RT That’s Twi-Key, I was thinking of her as an office-space oracle. The metaphor comes from an editing term, ‘keying’, which is used to abstract a visual structure to enable the compositing of space. The thinking behind it came from exploring the potential need for experiential, cultural, brand and even linguistic translators in the maintenance of work environments, and how the act of translating can be seen as oracular. Think of it like existence as a temporary state of maintaining a situation. As if there are proposed realities that inhabit themselves via structural collaborations and then disperse when they’re no longer needed by the entities involved. These realities then live as versions inside the continuum of translation. The character acts as an affective possibility space as a result.

KK/HK Is that where the word ‘situation’ comes up for you? In one of your films, there’s a copy of the US constitution in which the word ‘God’ is replaced by ‘the Internet’ while the words ‘people’ and ‘humanity’ are replaced with ‘situation’. So, people are just areas or spaces. Is this what ‘I-Be Area’, also the title of your 2007 film, means?

RT We’re all networked and we’re maintaining our own discrete networks of multiple selves, too … and we’re moving towards more corporeal expressions of this. Versions of yourself layered together might actually be an emerging form of collaboration.

KK/HK Bodily contortion, whether of gymnasts or body builders or digital manipulation plays a role. There’s still flesh in here, right? We’re not pure data.  

RT As far as the body is concerned, there’s a lot of tension in the videos between the way the characters want to believe their world works and the way it actually works. I like that there’s also friction between the video worlds and the world we live in. I keep this transparent. I’m not creating a world completely divorced from the current human body.

KK/HK How does speed function in the films, particularly as a time stamp in our culture of visual acceleration, an indication of the date when something was made?

RT I like exploiting certain things that I know are going to become dated. Pace is one of these. Every year we acclimate to a faster pace. Also pitch. In pop music the pitch keeps rising. Voices are moving out of human range. I think people are getting behind things that make sense in the moment, without being concerned with transcending time in a grand sense as a creative goal. This thing about transcending time, it’s a little bit like: who cares? It’s as if the momentum and transformative possibilities of information are more important than securing a static legacy.
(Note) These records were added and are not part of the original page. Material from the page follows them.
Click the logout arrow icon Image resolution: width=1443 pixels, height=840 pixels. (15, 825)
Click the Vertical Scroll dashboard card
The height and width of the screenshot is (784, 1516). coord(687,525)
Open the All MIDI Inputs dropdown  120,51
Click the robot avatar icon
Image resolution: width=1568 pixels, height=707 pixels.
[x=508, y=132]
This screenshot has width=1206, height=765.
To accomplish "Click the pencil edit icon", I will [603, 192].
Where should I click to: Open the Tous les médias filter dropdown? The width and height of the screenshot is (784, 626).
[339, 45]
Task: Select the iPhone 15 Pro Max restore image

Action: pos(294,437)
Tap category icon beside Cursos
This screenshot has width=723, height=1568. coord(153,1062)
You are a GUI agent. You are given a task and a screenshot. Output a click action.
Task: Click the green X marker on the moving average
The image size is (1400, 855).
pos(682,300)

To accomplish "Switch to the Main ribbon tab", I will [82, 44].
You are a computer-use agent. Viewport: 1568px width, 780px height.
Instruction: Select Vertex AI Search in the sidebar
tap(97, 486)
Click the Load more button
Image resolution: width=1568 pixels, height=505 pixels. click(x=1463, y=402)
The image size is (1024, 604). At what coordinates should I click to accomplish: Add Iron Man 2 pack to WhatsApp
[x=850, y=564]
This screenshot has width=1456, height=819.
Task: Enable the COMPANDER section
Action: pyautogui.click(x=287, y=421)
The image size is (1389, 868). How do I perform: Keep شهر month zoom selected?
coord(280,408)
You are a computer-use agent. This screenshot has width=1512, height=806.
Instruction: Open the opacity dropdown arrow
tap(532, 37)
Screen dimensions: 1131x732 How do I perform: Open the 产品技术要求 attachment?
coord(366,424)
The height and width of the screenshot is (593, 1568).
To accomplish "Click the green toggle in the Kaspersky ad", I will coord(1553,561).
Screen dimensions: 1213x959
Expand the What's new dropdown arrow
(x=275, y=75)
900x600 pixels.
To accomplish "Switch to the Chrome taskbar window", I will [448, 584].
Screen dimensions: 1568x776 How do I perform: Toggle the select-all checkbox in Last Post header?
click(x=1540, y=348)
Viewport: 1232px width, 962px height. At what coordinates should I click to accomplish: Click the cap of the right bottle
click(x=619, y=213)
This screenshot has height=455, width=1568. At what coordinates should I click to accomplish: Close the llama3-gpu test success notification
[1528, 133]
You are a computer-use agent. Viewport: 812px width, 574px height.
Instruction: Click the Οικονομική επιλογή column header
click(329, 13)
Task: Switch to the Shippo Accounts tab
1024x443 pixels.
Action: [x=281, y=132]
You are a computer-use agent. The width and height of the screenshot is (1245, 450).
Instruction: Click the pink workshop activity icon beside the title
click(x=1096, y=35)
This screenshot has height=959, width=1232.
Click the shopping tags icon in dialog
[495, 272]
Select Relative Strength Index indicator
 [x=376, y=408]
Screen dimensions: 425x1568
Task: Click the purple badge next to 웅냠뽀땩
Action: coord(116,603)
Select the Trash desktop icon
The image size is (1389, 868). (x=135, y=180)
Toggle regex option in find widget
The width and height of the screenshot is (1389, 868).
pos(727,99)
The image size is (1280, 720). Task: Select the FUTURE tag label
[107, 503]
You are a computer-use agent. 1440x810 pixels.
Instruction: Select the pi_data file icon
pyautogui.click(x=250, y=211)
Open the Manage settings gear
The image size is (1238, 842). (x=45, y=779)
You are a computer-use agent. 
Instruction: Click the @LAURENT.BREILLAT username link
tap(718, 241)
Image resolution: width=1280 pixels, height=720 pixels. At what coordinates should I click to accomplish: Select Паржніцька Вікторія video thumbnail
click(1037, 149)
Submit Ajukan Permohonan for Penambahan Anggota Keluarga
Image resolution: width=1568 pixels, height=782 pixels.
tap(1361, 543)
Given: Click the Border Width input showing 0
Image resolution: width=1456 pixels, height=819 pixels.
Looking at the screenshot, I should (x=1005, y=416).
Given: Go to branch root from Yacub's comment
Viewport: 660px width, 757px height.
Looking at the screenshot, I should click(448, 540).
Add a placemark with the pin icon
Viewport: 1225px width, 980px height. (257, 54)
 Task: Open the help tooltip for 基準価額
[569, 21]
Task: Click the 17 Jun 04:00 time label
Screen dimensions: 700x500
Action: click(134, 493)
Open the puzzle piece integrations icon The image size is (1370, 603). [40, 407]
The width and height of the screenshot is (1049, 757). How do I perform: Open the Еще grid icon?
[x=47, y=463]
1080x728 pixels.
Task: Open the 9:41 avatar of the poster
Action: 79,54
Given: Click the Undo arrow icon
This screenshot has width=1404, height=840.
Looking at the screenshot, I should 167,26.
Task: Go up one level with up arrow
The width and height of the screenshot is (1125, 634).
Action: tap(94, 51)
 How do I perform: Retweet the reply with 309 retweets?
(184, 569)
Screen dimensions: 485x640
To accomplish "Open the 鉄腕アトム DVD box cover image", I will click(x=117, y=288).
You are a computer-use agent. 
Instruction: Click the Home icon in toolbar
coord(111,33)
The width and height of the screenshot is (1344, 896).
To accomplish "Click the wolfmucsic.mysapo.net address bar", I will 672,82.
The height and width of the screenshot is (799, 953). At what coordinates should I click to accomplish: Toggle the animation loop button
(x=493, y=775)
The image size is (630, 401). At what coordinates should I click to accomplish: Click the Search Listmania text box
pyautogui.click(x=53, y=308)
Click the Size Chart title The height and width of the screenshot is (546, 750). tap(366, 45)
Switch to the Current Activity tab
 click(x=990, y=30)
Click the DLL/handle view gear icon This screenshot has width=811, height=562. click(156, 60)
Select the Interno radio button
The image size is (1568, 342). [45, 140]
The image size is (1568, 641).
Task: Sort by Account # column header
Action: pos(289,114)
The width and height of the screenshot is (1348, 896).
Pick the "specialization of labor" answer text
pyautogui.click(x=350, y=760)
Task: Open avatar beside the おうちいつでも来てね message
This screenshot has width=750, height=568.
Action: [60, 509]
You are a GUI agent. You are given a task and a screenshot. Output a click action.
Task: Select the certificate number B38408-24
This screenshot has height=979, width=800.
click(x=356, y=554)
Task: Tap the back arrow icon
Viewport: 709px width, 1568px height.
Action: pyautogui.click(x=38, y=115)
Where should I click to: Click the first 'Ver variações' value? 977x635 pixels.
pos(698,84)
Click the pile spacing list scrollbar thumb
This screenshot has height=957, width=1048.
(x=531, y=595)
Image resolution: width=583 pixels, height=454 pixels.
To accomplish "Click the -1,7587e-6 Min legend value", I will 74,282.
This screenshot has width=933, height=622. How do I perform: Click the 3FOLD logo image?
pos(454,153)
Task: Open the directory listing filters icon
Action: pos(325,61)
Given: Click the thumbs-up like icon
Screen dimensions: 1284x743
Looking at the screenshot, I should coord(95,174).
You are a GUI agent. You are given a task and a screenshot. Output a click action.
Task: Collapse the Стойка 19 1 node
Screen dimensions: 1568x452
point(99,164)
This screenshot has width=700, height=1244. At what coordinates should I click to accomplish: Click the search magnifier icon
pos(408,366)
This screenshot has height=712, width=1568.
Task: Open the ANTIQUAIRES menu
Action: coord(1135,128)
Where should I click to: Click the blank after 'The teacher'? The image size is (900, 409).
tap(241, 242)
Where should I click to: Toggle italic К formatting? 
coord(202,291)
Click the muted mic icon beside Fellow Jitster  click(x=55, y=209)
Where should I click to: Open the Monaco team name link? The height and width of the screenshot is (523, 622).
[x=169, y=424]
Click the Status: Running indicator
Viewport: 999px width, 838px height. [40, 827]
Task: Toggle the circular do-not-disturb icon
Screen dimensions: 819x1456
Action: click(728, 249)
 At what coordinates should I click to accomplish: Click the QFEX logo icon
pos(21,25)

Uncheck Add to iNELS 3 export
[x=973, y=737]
KK/HK There’s a line in the Sibling Topics section of ‘Any Ever’:‘I can’t go outside because that hasn’t been rendered yet.’

RT The characters are constantly negotiating ideas that I conceive of as architectures: their reality as an architecture, their being as an architecture. The space surrounding these structures is speech; reciprocally, articulation creates space. So, the characters are in the space of speech. Space is a translation of language, of information. Characters are always declaring things to explore and define where they are situated, to find out if they’re participating in the same architecture; to find out if they’re collaborating or not.

KK/HK You did a fashion spread where you have a ‘facial steering wheel’. You say it’s for navigating memory. Elsewhere you have this retroactive notion of adjusting the past from the future. RT The future and the past can be equally malleable; I don’t think they go in opposite directions. Memory is more an act of memorizing than recalling: you’re creatively constructing something that doesn’t really exist behind you, it exists in the same place the future exists. In my videos the characters try to treat that idea as fact.